- _Provided material_
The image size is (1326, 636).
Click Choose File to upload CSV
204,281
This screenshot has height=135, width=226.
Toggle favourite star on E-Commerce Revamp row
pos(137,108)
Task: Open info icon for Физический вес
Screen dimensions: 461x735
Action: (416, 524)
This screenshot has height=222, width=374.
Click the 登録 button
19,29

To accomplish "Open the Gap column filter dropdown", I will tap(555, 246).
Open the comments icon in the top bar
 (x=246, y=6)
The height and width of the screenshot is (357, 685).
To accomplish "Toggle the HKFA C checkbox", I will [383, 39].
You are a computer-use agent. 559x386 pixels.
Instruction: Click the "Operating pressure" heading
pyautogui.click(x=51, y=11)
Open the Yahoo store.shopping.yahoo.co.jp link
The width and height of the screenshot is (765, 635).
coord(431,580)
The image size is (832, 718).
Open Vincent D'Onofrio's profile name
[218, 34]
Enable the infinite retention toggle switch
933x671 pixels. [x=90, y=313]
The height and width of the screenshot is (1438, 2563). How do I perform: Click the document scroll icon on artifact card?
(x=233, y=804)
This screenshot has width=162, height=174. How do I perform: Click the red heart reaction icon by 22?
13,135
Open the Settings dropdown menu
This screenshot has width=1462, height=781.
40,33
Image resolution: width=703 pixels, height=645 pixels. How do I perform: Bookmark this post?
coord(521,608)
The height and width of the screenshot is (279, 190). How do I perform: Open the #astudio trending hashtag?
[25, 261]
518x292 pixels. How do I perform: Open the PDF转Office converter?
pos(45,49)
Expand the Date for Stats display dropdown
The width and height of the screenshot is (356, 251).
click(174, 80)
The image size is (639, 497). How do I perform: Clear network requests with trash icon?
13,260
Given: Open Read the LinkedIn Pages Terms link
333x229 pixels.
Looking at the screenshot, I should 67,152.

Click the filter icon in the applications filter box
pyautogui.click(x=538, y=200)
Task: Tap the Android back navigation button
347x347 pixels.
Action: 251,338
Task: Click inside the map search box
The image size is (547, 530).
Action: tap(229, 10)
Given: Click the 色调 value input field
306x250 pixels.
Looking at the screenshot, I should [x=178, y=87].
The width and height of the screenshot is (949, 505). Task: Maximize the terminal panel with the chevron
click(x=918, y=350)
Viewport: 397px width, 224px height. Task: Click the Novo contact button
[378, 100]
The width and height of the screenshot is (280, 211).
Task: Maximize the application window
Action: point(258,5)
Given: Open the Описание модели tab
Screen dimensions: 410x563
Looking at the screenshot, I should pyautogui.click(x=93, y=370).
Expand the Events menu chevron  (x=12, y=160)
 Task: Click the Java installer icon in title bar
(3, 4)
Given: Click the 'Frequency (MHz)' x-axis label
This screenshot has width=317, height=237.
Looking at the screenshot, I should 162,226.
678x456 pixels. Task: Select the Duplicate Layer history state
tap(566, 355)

- _Exercise goal_
Word for word, output all of the material above.

- _The completed task_
The image size is (1326, 636).
Click Choose File to upload CSV
204,281
This screenshot has height=135, width=226.
Toggle favourite star on E-Commerce Revamp row
pos(137,108)
Task: Open info icon for Физический вес
Screen dimensions: 461x735
Action: (416, 524)
This screenshot has height=222, width=374.
Click the 登録 button
19,29

To accomplish "Open the Gap column filter dropdown", I will tap(555, 246).
Open the comments icon in the top bar
 (x=246, y=6)
The height and width of the screenshot is (357, 685).
To accomplish "Toggle the HKFA C checkbox", I will [383, 39].
You are a computer-use agent. 559x386 pixels.
Instruction: Click the "Operating pressure" heading
pyautogui.click(x=51, y=11)
Open the Yahoo store.shopping.yahoo.co.jp link
The width and height of the screenshot is (765, 635).
coord(431,580)
The image size is (832, 718).
Open Vincent D'Onofrio's profile name
[218, 34]
Enable the infinite retention toggle switch
933x671 pixels. [x=90, y=313]
The height and width of the screenshot is (1438, 2563). How do I perform: Click the document scroll icon on artifact card?
(x=233, y=804)
This screenshot has width=162, height=174. How do I perform: Click the red heart reaction icon by 22?
13,135
Open the Settings dropdown menu
This screenshot has width=1462, height=781.
40,33
Image resolution: width=703 pixels, height=645 pixels. How do I perform: Bookmark this post?
coord(521,608)
The height and width of the screenshot is (279, 190). How do I perform: Open the #astudio trending hashtag?
[25, 261]
518x292 pixels. How do I perform: Open the PDF转Office converter?
pos(45,49)
Expand the Date for Stats display dropdown
The width and height of the screenshot is (356, 251).
click(174, 80)
The image size is (639, 497). How do I perform: Clear network requests with trash icon?
13,260
Given: Open Read the LinkedIn Pages Terms link
333x229 pixels.
Looking at the screenshot, I should 67,152.

Click the filter icon in the applications filter box
pyautogui.click(x=538, y=200)
Task: Tap the Android back navigation button
347x347 pixels.
Action: 251,338
Task: Click inside the map search box
The image size is (547, 530).
Action: tap(229, 10)
Given: Click the 色调 value input field
306x250 pixels.
Looking at the screenshot, I should [x=178, y=87].
The width and height of the screenshot is (949, 505). Task: Maximize the terminal panel with the chevron
click(x=918, y=350)
Viewport: 397px width, 224px height. Task: Click the Novo contact button
[378, 100]
The width and height of the screenshot is (280, 211).
Task: Maximize the application window
Action: point(258,5)
Given: Open the Описание модели tab
Screen dimensions: 410x563
Looking at the screenshot, I should pyautogui.click(x=93, y=370).
Expand the Events menu chevron  (x=12, y=160)
 Task: Click the Java installer icon in title bar
(3, 4)
Given: Click the 'Frequency (MHz)' x-axis label
This screenshot has width=317, height=237.
Looking at the screenshot, I should 162,226.
678x456 pixels. Task: Select the Duplicate Layer history state
tap(566, 355)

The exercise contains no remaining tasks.